AIM A:
State how many lines of the records contain the string "from", treating case as significant. Reply with the number only.

DOCUMENT PASSAGE:
Insider trading probe in 2007 led to Galleon
The cooperation of two former hedge fund managers in a 2007 insider trading case led to the arrest of seven traders and lawyers last November in the wide-ranging Galleon prosecutions, a U.S. prosecutor said on Thursday.
During a sentencing proceeding for former Chelsey Capital hedge fund manager Mark Lenowitz in the 2007 case, Assistant U.S. Attorney Andrew Fish told the judge that Lenowitz's cooperation led to the prosecution and cooperation of his onetime colleague at Chelsey Capital, David Slaine.
He said that in turn, the assistance of Slaine to the FBI and U.S. prosecutors led to seven arrests and charges in the Galleon case.
Fish said in Manhattan federal court that Lenowitz's cooperation was one of the catalysts for Slaine's cooperation that led to the additional arrests of trader Zvi Goffer and six others on November 5.

RECORDS SHOWN:
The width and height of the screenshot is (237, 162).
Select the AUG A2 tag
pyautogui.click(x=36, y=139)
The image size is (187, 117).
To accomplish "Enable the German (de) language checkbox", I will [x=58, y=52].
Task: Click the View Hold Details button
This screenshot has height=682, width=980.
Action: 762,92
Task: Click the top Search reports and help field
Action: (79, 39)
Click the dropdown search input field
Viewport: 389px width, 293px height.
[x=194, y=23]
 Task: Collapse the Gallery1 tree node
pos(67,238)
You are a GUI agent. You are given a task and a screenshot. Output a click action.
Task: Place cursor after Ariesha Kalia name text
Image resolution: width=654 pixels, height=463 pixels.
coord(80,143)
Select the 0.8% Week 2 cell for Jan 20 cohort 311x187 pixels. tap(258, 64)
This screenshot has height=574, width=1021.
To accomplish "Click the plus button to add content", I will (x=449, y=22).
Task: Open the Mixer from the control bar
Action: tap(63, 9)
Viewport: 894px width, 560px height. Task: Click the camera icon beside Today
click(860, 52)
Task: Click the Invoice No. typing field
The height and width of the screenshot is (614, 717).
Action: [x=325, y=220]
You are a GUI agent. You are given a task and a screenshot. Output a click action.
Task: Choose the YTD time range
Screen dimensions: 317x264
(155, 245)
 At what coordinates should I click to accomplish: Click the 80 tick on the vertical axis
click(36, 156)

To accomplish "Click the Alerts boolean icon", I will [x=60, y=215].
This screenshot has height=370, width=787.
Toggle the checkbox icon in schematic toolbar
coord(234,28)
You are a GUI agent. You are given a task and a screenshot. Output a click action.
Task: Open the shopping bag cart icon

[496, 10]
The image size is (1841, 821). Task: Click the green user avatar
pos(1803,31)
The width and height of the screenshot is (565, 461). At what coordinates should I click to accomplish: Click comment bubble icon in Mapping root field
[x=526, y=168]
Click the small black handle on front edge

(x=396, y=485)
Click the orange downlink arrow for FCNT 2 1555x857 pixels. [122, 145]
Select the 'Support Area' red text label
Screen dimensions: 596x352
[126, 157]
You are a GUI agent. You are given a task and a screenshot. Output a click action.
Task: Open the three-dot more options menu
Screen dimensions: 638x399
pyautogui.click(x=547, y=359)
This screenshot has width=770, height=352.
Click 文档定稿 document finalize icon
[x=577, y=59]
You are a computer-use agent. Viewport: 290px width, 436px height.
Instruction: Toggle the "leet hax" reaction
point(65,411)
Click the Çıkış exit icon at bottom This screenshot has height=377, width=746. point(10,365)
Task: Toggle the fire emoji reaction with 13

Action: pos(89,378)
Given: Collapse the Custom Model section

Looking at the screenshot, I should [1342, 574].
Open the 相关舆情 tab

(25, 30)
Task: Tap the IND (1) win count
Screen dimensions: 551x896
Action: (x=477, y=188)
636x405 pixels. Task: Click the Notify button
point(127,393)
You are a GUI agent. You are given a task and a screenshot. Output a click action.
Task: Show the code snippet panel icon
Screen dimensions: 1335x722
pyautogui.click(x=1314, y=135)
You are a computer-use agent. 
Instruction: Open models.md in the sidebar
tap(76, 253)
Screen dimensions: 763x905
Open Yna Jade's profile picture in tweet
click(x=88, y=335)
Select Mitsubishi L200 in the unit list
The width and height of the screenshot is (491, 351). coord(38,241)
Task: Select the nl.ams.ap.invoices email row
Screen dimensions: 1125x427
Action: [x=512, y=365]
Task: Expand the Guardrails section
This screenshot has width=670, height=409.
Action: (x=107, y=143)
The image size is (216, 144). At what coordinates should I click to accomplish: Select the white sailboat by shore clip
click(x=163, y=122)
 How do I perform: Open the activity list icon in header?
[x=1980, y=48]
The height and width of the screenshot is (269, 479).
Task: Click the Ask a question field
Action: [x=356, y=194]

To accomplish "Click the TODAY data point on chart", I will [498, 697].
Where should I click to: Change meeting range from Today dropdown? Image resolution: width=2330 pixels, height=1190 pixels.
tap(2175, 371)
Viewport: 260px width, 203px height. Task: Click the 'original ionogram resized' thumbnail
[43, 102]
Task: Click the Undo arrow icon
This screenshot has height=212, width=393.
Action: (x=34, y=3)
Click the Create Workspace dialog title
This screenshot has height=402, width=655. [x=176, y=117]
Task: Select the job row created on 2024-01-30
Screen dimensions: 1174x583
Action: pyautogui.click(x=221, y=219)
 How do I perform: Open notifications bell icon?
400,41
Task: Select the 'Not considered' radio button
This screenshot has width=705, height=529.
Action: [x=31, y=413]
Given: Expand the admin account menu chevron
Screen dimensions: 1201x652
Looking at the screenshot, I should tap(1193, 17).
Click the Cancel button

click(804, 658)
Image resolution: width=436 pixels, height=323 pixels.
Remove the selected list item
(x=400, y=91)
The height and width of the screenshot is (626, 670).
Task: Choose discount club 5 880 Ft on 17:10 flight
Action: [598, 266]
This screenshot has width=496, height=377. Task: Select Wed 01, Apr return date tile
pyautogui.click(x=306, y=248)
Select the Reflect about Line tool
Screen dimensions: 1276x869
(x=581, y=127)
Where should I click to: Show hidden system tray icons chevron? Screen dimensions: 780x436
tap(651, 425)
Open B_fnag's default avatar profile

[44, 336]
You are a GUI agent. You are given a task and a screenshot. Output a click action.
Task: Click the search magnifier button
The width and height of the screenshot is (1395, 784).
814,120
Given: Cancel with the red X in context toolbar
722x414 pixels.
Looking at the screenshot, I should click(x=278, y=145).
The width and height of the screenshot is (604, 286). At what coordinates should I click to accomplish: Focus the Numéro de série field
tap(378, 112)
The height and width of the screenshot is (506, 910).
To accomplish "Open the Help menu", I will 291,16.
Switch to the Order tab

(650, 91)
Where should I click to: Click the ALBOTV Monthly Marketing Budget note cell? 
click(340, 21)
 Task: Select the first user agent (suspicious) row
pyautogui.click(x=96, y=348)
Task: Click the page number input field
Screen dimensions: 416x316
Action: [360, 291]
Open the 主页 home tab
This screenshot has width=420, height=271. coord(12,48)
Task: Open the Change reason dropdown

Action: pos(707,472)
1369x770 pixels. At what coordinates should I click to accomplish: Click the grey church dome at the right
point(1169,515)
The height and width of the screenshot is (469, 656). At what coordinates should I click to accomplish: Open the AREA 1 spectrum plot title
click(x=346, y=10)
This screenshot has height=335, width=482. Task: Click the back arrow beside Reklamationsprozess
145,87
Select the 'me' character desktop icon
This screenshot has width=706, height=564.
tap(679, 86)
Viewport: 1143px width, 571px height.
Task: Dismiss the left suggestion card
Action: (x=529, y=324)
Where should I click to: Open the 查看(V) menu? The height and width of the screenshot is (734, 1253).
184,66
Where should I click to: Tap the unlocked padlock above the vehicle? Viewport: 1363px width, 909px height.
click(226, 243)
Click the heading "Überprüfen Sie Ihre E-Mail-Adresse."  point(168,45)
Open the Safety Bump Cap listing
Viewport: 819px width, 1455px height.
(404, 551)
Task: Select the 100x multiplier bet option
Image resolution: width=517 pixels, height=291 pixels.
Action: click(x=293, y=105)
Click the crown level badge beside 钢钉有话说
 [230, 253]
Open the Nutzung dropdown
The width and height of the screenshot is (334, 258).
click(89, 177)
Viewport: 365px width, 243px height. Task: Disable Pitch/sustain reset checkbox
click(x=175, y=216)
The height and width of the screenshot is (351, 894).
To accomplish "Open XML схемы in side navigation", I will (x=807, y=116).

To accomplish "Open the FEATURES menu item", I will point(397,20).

AIM B:
Write out the Galleon article again, beginning at the words that have "Insider trading probe" and stopping after "on November 5.". Switch "Chelsey Capital" to "Chelsea Capital" throughout.

RESULT A:
2

RESULT B:
Insider trading probe in 2007 led to Galleon
The cooperation of two former hedge fund managers in a 2007 insider trading case led to the arrest of seven traders and lawyers last November in the wide-ranging Galleon prosecutions, a U.S. prosecutor said on Thursday.
During a sentencing proceeding for former Chelsea Capital hedge fund manager Mark Lenowitz in the 2007 case, Assistant U.S. Attorney Andrew Fish told the judge that Lenowitz's cooperation led to the prosecution and cooperation of his onetime colleague at Chelsea Capital, David Slaine.
He said that in turn, the assistance of Slaine to the FBI and U.S. prosecutors led to seven arrests and charges in the Galleon case.
Fish said in Manhattan federal court that Lenowitz's cooperation was one of the catalysts for Slaine's cooperation that led to the additional arrests of trader Zvi Goffer and six others on November 5.